The Lady with the Dog and Other Stories eBook

This eBook from the Gutenberg Project consists of approximately 216 pages of information about The Lady with the Dog and Other Stories.

“My God!” he said in French.  “Have you really nothing fresher to tell me than this everlasting tale of your servant’s misdeeds?”

“But, my dear, she robbed me and said insulting things to me.”

“But why is it she doesn’t rob me or say insulting things to me?  Why is it I never notice the maids nor the porters nor the footmen?  My dear, you are simply capricious and refuse to know your own mind . . . .  I really begin to suspect that you must be in a certain condition.  When I offered to let her go, you insisted on her remaining, and now you want me to turn her away.  I can be obstinate, too, in such cases.  You want her to go, but I want her to remain.  That’s the only way to cure you of your nerves.”
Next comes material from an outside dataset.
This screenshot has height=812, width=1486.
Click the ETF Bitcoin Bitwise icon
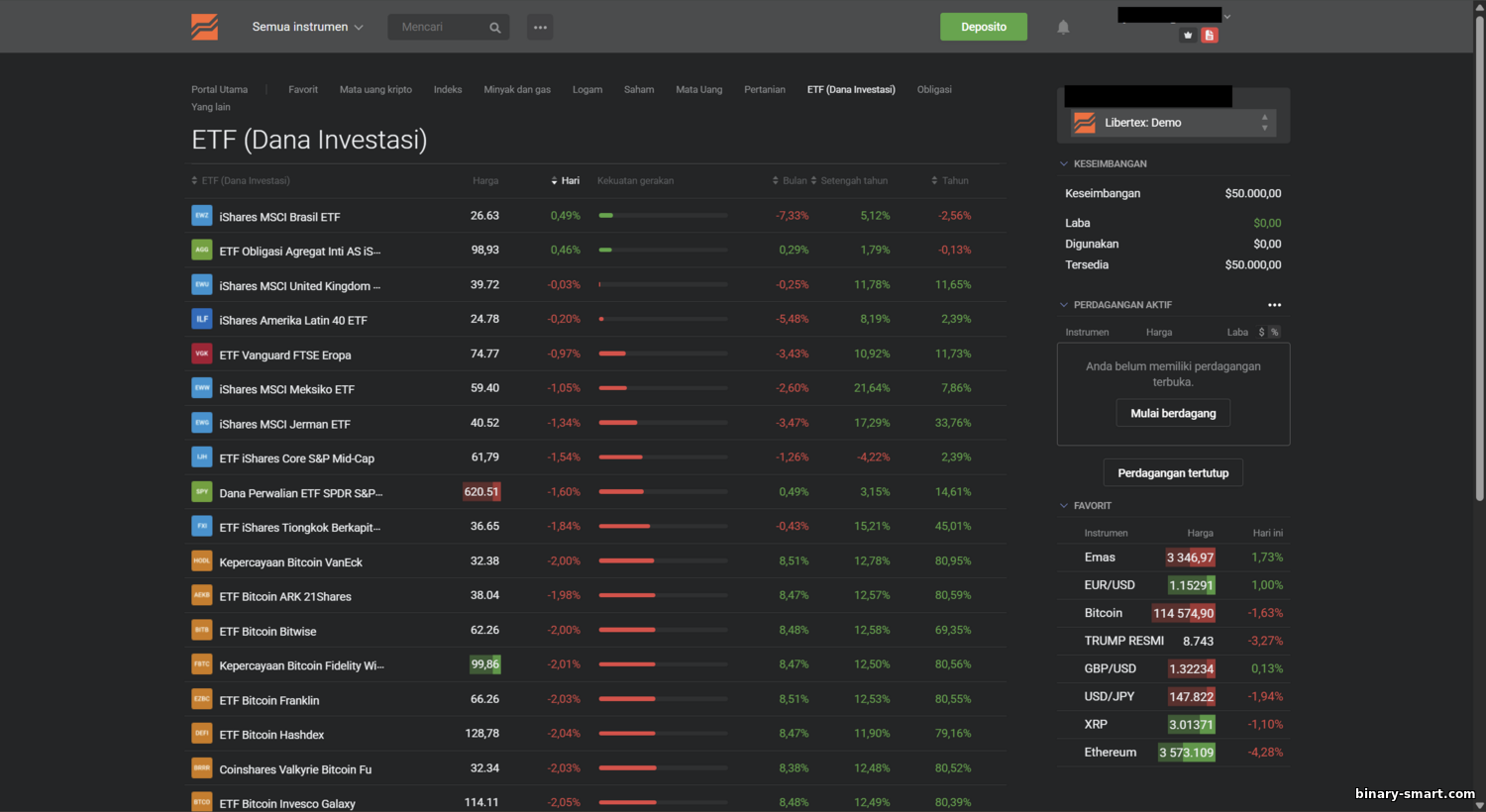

“Oh, very well, very well,” said Zinaida Fyodorovna in alarm.  “Let us say no more about that. . . .  Let us put it off till to-morrow . . . .  Now tell me about Moscow. . . .  What is going on in Moscow?”

X

After lunch next day—­it was the seventh of January, St. John the Baptist’s Day—­Orlov put on his black dress coat and his decoration to go to visit his father and congratulate him on his name day.  He had to go at two o’clock, and it was only half-past one when he had finished dressing.  What was he to do for that half-hour?  He walked about the drawing-room, declaiming some congratulatory verses which he had recited as a child to his father and mother.
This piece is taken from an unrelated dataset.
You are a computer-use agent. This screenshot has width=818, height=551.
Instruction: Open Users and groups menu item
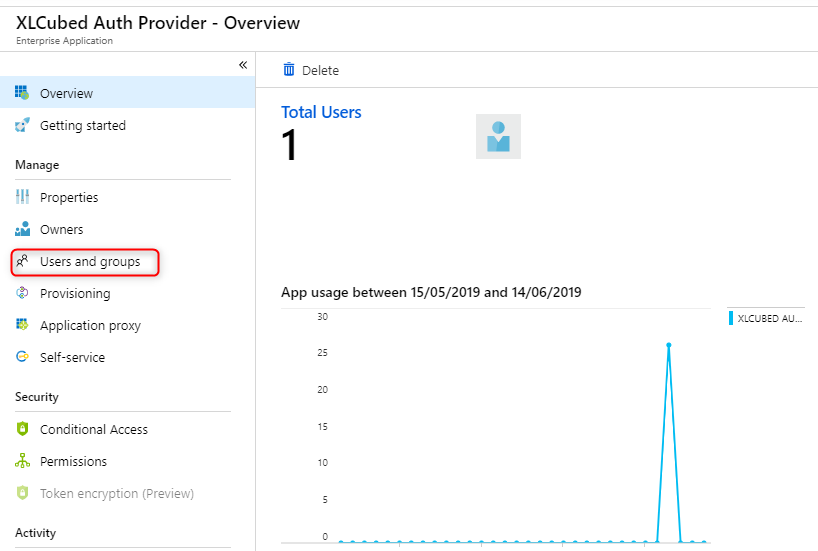[89, 262]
Zinaida Fyodorovna, who was just going out to a dressmaker’s or to the shops, was sitting, listening to him with a smile.  I don’t know how their conversation began, but when I took Orlov his gloves, he was standing before her with a capricious, beseeching face, saying: 

“For God’s sake, in the name of everything that’s holy, don’t talk of things that everybody knows!  What an unfortunate gift our intellectual thoughtful ladies have for talking with enthusiasm and an air of profundity of things that every schoolboy is sick to death of!  Ah, if only you would exclude from our conjugal programme all these serious questions!  How grateful I should be to you!”

“We women may not dare, it seems, to have views of our own.”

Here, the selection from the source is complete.